Он вдруг и впрямь почувствовал себя ребенком, абсолютно раскрытым перед этим чужим, умевшим видеть его насквозь газовым шлейфом. Он будто разыгрался под стеной дома, под окнами, глухо запертыми, но ставни неожиданно распахнулись, и он, ребенок Веснин, увидел человека, такого, каким сам хотел быть, — сильного, умного, готового помочь, готового объяснить что угодно и, конечно, знающего все. И этот человек улыбнулся Веснину — спрашивай! А он, ребенок, державший до того в голове тысячи самых необходимых и важных вопросов, умолк, растерялся, потому что не знал, какой из его вопросов самый важный и на какой его вопрос ответ необходимо получить именно сейчас. И так ничего не спросил, стоял соляным столбом, пока не закрылись ставни.
— Ты знаешь, что такое ложь? — спросил Веснин.
— Одна из форм развития. В прошлом.
— В прошлом для тебя. Для меня это еще сегодня, — покачал головой Веснин. — И это означает одно: немалая часть моего опыта вольно или невольно замешана на лжи.
— Знаю.
— Так не боишься ли ты внести в свой мир мои ошибки, мои заблуждения?
— Дети лгут, — возразил Иной. — Но разве вас пугает их вольный или невольный обман?
Веснин вздохнул:
— Ты прав. С этим мы справляемся. И наверное, мой опыт не испугает тебя… И все же… Все же я должен напомнить об осторожности. Есть такой опыт, в котором человек не может признаться даже самому себе. Разве у тебя не так?
И замер. В этом вопросе таилась ловушка. Заметит ли ловушку Иной?
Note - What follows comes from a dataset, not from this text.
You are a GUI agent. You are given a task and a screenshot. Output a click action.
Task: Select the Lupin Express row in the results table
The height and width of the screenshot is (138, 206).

Иной заметил. А может, просто кончилось его время. Он бледно мутнел, клубился, будто незримые силы рвали его газовую оболочку изнутри. И перед этой молчаливой внутренней борьбой разумного существа, не дающего тени, Веснин вправду почувствовал себя мальчишкой, пытавшимся провести того человека, который раскрыл ставни — спрашивай! А он, Веснин, не спросил. Не нашел нужного вопроса. Не сумел сформулировать такой вопрос. И окно, за которым крылось нечто великое, неохватное, захлопнулось, и стало ясно: не достучишься, не откроешь, и на все то, что по твоей глупости или по твоему неумению ушло от тебя, ты должен теперь мекать ответ сам. Ценой всей жизни — ценой матери, идущей за плугом, ценой отца, подорвавшегося на мине, ценой драк на Четвертой улице, ценой всего того, что можно было оставить за спиной, не трогая, будь ты чуть умудренней…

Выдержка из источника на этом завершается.